The moment the clock strikes five, you dart out the door, jump in your car and hit the highway for the long commute home. It’s Friday and you couldn’t be more excited about a night out on the town with friends. And although money’s tight, you’ve managed to scrape up a few bucks to enjoy yourself.
As you’re exiting the highway, your car begins to jolt and you hear a loud “pop”. There goes your tire, plans for the night and the little money you do have in your savings account.To add insult to injury, you learn that all four tires need to be replaced, along with one of your drive belts, or the car will soon be inoperable. Bummer.
But there’s an even bigger problem. You’re still $2,500 short and don’t qualify for in-store financing because you have blemished credit. So, you call the bank to ask for help and they tell you that your only option is a bad credit loan.
Should you take the cash or throw in the towel and catch public transportation?
If you’re in a similar situation, a bad credit loan may seem like a viable option.

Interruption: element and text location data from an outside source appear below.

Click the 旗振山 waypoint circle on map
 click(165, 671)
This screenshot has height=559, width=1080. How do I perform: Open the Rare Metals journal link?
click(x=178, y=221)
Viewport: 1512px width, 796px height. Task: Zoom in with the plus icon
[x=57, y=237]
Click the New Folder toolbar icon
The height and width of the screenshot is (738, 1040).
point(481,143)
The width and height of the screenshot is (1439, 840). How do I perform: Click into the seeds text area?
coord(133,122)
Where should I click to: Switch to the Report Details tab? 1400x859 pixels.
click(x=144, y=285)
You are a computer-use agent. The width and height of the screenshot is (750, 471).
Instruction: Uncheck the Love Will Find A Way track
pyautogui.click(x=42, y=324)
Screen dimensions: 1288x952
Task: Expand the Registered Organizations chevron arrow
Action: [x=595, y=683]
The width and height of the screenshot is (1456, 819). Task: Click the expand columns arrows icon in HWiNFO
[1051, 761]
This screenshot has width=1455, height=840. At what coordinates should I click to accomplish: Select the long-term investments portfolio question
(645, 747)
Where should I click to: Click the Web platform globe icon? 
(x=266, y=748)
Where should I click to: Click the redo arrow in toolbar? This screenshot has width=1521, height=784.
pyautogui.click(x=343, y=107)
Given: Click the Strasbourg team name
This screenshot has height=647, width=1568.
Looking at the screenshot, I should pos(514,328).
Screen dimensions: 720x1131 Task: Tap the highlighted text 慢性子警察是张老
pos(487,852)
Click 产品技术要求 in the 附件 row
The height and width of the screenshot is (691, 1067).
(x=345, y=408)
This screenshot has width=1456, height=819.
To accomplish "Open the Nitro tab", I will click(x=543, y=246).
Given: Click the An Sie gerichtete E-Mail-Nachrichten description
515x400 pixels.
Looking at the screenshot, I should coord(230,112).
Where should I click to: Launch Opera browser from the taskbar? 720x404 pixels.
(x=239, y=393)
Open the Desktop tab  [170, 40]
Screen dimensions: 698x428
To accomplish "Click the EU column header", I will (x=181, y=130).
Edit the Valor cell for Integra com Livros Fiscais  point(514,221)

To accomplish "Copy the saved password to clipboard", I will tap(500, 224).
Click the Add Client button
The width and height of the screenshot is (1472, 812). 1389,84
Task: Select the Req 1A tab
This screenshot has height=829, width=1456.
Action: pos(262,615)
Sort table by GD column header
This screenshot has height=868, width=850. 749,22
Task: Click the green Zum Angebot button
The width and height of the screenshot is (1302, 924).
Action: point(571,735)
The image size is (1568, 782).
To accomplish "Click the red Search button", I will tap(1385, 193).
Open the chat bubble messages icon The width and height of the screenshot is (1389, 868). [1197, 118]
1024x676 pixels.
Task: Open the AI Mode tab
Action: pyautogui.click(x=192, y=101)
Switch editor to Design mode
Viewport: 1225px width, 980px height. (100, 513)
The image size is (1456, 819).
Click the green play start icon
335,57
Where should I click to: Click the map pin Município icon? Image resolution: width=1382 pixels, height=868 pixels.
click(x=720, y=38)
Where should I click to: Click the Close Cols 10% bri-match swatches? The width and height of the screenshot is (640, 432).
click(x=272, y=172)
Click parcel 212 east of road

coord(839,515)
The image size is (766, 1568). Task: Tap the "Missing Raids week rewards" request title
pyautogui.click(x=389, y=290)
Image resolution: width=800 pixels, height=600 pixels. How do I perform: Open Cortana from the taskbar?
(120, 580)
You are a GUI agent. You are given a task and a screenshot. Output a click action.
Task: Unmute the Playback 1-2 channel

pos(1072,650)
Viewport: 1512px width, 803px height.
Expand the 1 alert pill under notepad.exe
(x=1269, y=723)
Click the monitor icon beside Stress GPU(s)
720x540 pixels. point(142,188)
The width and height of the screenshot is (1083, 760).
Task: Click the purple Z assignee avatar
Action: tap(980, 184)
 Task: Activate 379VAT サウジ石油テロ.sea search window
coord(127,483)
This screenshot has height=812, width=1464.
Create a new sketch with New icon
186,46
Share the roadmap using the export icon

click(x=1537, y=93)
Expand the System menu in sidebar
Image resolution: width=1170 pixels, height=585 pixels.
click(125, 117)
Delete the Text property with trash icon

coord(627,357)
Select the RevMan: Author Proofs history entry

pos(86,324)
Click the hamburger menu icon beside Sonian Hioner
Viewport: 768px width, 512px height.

But before you sign your life away, here are some important factors to consider:
Pros of Bad Credit Loans
Despite the negative stigma that is associated with bad credit loans, there a few positives to consider:
“I don’t mind tossing and turning at night trying to figure out how to cover a financial emergency,” said no person ever. But this could easily be you if life happens and you don’t qualify for a loan from a traditional lender. Or, you could apply for a bad credit loan and upon approval, have the cash directly deposited into your bank account in as little as one business day.
Most lenders will report account activity from bad credit loans to the credit bureaus. And if you make timely payments, your credit score could receive a slight boost since payment history accounts for 35 percent of your FICO score. Most importantly, paying on time will demonstrate to future creditors that you can responsibly manage your outstanding debt obligations.